La fiesta de la Dedicación de San Juan de Letrán también sirve para conmemorar un momento especialmente decisivo en la historia del cristianismo. Los terrenos sobre los que se erige la Basílica de Letrán eran propiedad del emperador, y fue allí donde construyó para el Sucesor de Pedro la primera residencia papal y catedral, una vez que el cristianismo dejó de ser ilegal. Fue durante el reinado de Constantino cuando se despenalizó el cristianismo, poniendo fin a las primeras persecuciones. Esto significó que, por primera vez, los cristianos —que durante siglos habían celebrado misas en sus hogares o en las catacumbas— ya no tendrían que esconderse de los perseguidores y dispondrían de un espacio designado en el que practicar libremente su culto.
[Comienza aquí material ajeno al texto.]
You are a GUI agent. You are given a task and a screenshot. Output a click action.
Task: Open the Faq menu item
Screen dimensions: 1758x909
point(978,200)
Hoy, 14 de octubre, nuestra iglesia local celebra la dedicación de nuestro “San Juan de Letrán local”, la magnífica catedral de San Pablo. Relatos históricos describir cómo el arzobispo John Ireland, cuya visión había inspirado la construcción de este espacio sagrado y majestuoso, se emocionó hasta las lágrimas durante su primera misa en la nueva catedral al ver a miles de fieles cuyas donaciones —grandes y pequeñas— habían hecho realidad este sueño. El arzobispo dijo aquel día: “La construyeron ustedes… es su hogar, adquirido con el fruto de su esfuerzo”.”

Hoy siento lo mismo: la catedral les pertenece a todos ustedes. Sus oraciones, su participación y su generosidad a lo largo de los años han hecho que la catedral siga siendo un faro de luz no solo en St. Paul, sino para toda nuestra Arquidiócesis (y, diría yo, para nuestro país). A menudo me han dicho que el papa Benedicto XVI solía decir que nuestra catedral es la más hermosa de todo Estados Unidos.
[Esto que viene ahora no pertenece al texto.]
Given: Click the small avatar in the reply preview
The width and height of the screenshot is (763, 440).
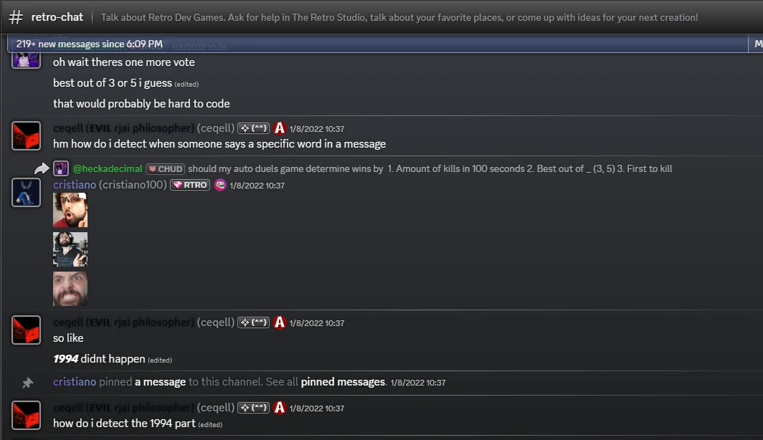Looking at the screenshot, I should point(61,169).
Si reciben este mensaje con suficiente antelación, espero que se unan a mí esta tarde para celebrar la misa de las 7 p. m. en honor a la dedicación de la Catedral de San Pablo. Se trata de la segunda de varias liturgias especiales que tendrán lugar durante este Año 2, centrado en la misa, y supone otra maravillosa oportunidad para reunirnos y celebrar juntos como una sola Iglesia local. Espero verlos allí.